Chronic immunosuppression has had positive results in some patients with IPEX, but has been ineffective in others. Patients administered regimens that include a combination of steroids and the calcineurin suppressive agents, cyclosporine A (CsA) or tacrolimus, have shown high levels of improvement; however, long-term use is limited due to its direct renal toxicity. Cyclosporine A given alone leads to immediate results but will not prevent a fatal outcome. When given CsA combined with prednisolone, patients show long-term results with no toxicity present. The treatment is given in the following doses: 2 mg/kg of CsA and 0.5 mg/kg of prednisolone. Complete remission was possible and maintained through the daily low dose of CsA and prophylactic intravenous gamma globulin. Cyclosporine A treatment produced similar results in the study conducted by Powel and colleagues, where 1 patient survived long-term.

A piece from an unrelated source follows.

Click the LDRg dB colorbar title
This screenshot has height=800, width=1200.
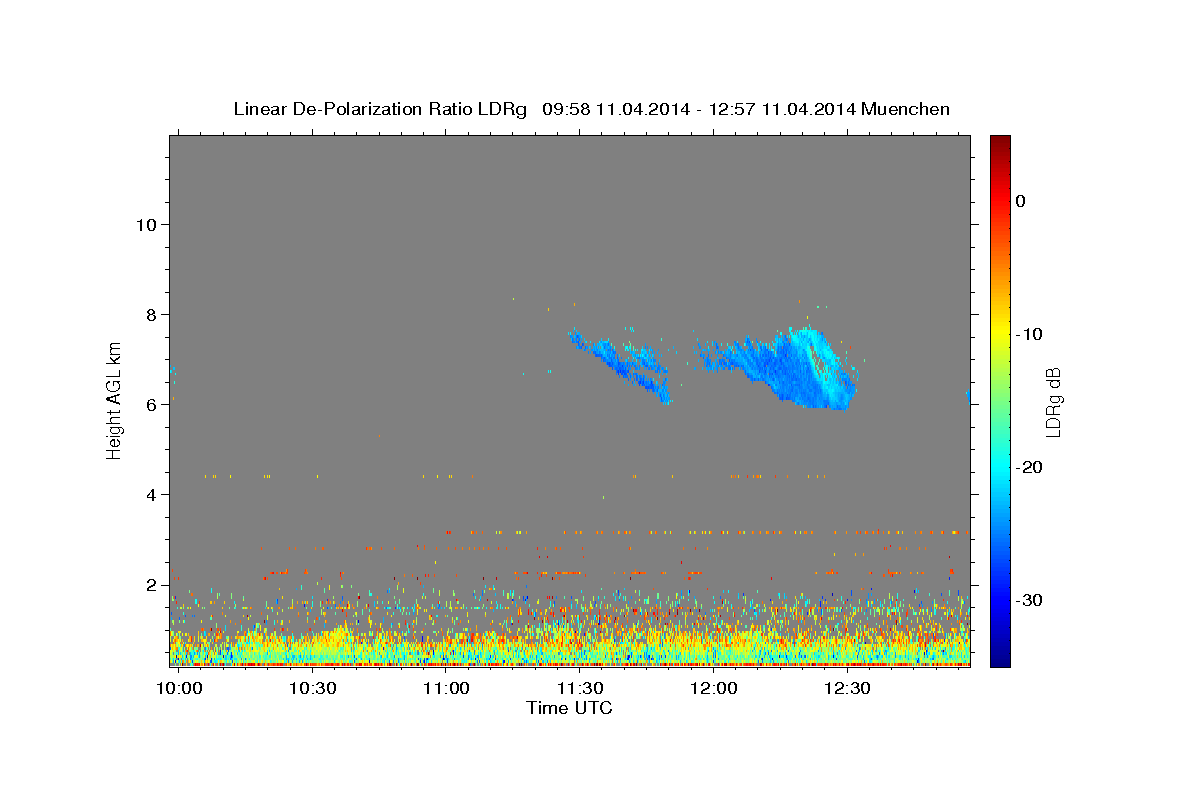point(1053,402)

Success has been seen with tacrolimus and dexamethasone; however, this combination leads to several side effects. One patient has survived long-term but he suffers from osteoporosis, renal tubular disease, growth failure, and a steroid induced cataract. To overcome the renal toxicity of these treatments, research has been conducted with sirolimus as an effective treatment. Sirolimus, unlike tacrolimus and CsA, does not block calcium fluctuation. Sirolimus is a less-toxic T-cell immunosuppressor that targets and inhibits a serine-threonine kinase, blocking lymphocyte maturation in the late G1 phase. It is believed that it acts on the effector T cells, leaving the regulatory T cells relatively unaffected and fully functional, creating a balance in Treg cells versus effector T cells. Sirolimus was shown to successfully control the gastrointestinal and dermatologic symptoms of IPEX while reducing the inflammatory reactions in all 3 patients in the study. Many of the skin lesions of IPEX patients can be treated with topical steroids and immunomodulatory agents. The lesions have improved with these treatments.

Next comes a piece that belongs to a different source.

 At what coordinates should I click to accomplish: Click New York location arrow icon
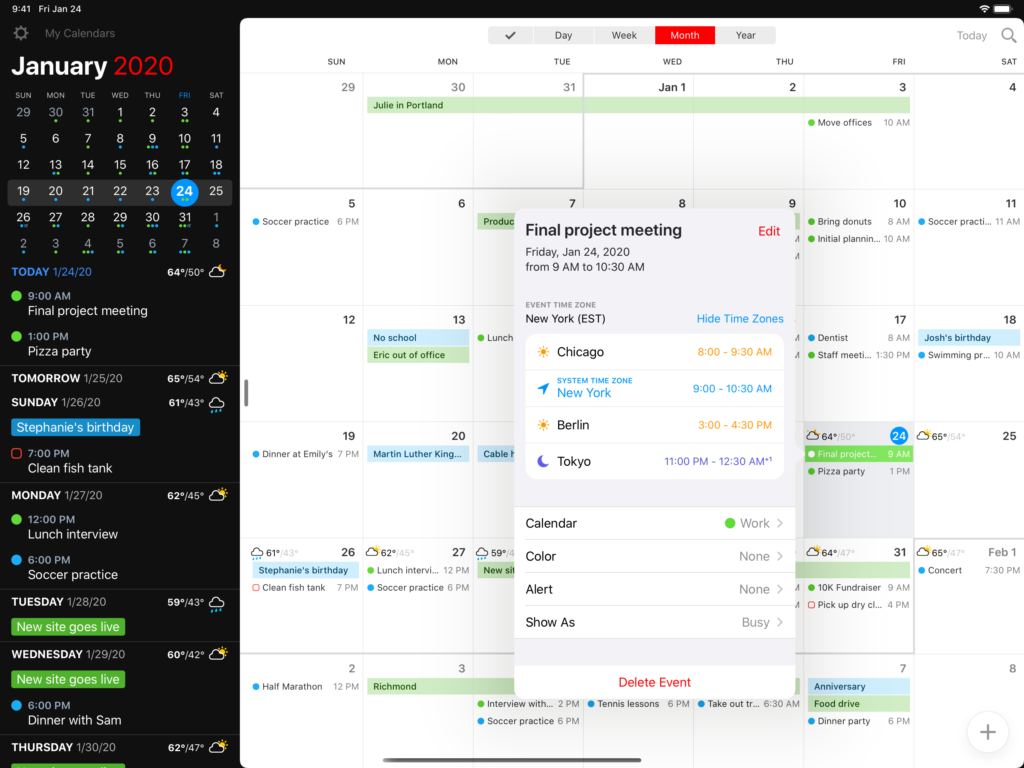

Allogenic bone marrow transplants, hematopoietic stem cell transplants, and submyeloblative cord blood transplants have all been used in the treatment of IPEX. Bone marrow transplants were originally thought of as the essential treatment, but the use of these treatments has shown mixed results. In most cases, the conditioning regimen itself controlled most of the clinical and biologic features of the disease. The engrafted bone marrow is believed to be responsible for the complete remission that is seen in some patients. Since IPEX is caused by a germ-line mutation, autologous bone marrow transplants would not lead to a full remission. The mixed results of bone marrow transplants suggest that further experience is needed to make this an effective treatment. Bone marrow transplants should be performed early in the course of the disease. Treatments should start at the initial onset of symptoms. The discovery of the genetic basis of IPEX allows early infant screening of males at risk. If the infants have the mutation in the FOXP3 gene, then presymptomatic bone marrow transplants can be performed to prevent the clinical manifestations.